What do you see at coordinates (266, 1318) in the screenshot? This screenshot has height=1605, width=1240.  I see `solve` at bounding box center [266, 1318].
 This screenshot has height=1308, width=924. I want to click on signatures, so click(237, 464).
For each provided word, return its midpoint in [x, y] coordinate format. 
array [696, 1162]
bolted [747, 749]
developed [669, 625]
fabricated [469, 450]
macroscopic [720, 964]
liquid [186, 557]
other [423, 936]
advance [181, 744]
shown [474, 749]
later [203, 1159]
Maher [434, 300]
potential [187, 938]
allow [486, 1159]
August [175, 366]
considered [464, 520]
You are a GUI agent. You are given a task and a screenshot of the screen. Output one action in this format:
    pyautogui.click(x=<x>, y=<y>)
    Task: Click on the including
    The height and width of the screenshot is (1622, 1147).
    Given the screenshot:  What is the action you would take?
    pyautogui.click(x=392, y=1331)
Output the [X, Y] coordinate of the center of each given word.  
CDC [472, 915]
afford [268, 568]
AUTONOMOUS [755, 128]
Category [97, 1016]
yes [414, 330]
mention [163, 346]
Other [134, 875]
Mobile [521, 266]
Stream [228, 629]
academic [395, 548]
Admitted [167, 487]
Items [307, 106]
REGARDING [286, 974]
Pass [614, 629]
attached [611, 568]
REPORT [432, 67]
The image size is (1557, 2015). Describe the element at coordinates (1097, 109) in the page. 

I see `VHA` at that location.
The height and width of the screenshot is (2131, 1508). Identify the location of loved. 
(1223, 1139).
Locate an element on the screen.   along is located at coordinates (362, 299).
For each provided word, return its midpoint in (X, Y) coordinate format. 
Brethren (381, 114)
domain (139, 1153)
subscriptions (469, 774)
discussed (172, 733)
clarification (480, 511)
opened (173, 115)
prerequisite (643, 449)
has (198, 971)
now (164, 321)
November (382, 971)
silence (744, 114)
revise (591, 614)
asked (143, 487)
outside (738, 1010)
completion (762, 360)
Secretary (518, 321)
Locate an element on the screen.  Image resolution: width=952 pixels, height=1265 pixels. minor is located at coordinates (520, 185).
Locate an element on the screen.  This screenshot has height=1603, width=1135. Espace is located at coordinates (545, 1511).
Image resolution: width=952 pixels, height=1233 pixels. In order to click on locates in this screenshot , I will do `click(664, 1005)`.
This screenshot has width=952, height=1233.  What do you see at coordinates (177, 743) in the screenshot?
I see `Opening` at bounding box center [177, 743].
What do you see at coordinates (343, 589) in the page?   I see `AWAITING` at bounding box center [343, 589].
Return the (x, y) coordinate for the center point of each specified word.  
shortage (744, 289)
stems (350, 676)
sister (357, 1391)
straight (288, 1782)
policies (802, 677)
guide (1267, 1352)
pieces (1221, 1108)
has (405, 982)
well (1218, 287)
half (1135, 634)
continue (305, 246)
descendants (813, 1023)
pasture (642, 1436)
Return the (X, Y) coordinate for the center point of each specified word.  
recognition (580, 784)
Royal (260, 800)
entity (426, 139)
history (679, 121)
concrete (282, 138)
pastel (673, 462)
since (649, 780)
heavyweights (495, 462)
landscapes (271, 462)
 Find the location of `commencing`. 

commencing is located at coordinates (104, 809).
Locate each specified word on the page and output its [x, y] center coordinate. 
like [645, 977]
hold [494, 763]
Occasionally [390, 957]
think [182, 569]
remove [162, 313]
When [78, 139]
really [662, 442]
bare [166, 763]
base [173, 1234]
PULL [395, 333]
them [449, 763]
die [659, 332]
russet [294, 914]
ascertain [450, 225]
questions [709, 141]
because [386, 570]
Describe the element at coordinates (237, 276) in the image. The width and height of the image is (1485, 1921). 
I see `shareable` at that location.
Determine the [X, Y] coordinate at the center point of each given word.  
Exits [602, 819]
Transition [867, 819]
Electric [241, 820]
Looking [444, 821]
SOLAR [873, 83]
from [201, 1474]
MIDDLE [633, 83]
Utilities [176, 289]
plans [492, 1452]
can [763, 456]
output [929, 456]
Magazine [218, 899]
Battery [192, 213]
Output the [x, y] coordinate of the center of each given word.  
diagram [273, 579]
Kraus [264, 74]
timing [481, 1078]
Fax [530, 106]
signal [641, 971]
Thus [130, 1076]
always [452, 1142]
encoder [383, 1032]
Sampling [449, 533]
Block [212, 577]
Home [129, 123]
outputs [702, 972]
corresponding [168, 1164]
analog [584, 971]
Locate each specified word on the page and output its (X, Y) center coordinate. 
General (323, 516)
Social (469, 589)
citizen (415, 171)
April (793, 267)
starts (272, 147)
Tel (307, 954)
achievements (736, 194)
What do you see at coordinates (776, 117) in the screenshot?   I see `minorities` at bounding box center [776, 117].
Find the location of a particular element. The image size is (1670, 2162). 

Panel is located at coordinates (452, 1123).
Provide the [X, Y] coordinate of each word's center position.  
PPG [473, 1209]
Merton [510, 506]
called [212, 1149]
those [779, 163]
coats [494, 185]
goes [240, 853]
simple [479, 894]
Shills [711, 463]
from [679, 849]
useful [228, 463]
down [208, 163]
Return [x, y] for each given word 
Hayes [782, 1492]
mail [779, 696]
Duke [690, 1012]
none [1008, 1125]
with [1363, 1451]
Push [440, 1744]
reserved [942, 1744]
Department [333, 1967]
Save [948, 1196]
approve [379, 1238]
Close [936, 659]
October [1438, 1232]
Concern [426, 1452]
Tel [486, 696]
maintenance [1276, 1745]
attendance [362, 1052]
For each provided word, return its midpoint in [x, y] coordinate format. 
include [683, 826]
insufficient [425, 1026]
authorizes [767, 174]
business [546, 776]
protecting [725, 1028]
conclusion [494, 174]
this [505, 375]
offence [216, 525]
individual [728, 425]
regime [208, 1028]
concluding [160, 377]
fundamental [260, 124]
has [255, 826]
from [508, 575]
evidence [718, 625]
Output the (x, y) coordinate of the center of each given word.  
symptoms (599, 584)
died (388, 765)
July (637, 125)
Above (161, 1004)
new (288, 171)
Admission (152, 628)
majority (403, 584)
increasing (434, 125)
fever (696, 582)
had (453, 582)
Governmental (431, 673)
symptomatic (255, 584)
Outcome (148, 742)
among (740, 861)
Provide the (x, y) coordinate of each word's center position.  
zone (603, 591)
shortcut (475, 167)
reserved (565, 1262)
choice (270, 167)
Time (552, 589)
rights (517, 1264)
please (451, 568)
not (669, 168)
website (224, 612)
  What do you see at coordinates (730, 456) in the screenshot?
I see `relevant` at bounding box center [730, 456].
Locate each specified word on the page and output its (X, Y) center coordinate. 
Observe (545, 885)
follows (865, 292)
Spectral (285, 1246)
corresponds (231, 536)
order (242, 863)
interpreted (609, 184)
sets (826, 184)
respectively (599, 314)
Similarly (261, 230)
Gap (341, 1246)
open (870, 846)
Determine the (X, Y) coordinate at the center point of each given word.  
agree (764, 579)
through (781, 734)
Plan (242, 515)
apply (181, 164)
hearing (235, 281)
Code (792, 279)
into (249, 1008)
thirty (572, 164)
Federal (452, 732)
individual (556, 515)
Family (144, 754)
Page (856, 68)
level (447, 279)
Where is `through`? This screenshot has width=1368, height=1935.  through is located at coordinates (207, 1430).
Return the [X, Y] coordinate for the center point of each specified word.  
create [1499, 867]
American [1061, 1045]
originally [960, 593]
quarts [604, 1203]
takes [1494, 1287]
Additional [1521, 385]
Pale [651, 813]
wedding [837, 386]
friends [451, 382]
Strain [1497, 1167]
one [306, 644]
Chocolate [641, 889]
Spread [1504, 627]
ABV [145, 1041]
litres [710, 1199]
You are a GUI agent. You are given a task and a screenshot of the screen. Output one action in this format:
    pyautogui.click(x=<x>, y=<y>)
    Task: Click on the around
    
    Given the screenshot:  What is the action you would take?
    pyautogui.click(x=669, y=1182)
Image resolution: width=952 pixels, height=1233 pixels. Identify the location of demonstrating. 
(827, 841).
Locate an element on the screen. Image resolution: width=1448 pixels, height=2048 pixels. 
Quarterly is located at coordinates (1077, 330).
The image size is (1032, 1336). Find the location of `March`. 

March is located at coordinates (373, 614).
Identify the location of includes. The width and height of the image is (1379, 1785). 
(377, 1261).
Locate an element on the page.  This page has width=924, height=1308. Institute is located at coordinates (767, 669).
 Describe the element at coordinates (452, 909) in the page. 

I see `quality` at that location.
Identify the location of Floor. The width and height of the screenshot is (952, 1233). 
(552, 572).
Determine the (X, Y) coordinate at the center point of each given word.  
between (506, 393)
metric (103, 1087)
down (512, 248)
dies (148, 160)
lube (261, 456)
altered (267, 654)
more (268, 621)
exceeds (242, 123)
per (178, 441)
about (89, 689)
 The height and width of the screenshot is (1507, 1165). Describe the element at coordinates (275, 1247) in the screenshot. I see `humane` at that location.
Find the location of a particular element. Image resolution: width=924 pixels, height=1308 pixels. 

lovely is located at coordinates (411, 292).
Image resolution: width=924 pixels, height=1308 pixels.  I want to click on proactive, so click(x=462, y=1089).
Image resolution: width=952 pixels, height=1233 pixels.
******
Stated exercise -> Rewrite the listing above, starting at its first line and ending at the line that contains "(1223, 1139).", with "midpoint" replaced by "center point" and everything else left unchanged.

Written reply ->
What do you see at coordinates (266, 1318) in the screenshot? This screenshot has height=1605, width=1240.  I see `solve` at bounding box center [266, 1318].
 This screenshot has height=1308, width=924. I want to click on signatures, so click(237, 464).
For each provided word, return its center point in [x, y] coordinate format. 
array [696, 1162]
bolted [747, 749]
developed [669, 625]
fabricated [469, 450]
macroscopic [720, 964]
liquid [186, 557]
other [423, 936]
advance [181, 744]
shown [474, 749]
later [203, 1159]
Maher [434, 300]
potential [187, 938]
allow [486, 1159]
August [175, 366]
considered [464, 520]
You are a GUI agent. You are given a task and a screenshot of the screen. Output one action in this format:
    pyautogui.click(x=<x>, y=<y>)
    Task: Click on the including
    The height and width of the screenshot is (1622, 1147).
    Given the screenshot:  What is the action you would take?
    pyautogui.click(x=392, y=1331)
Output the [X, Y] coordinate of the center of each given word.  
CDC [472, 915]
afford [268, 568]
AUTONOMOUS [755, 128]
Category [97, 1016]
yes [414, 330]
mention [163, 346]
Other [134, 875]
Mobile [521, 266]
Stream [228, 629]
academic [395, 548]
Admitted [167, 487]
Items [307, 106]
REGARDING [286, 974]
Pass [614, 629]
attached [611, 568]
REPORT [432, 67]
The image size is (1557, 2015). Describe the element at coordinates (1097, 109) in the page. 

I see `VHA` at that location.
The height and width of the screenshot is (2131, 1508). Identify the location of loved. 
(1223, 1139).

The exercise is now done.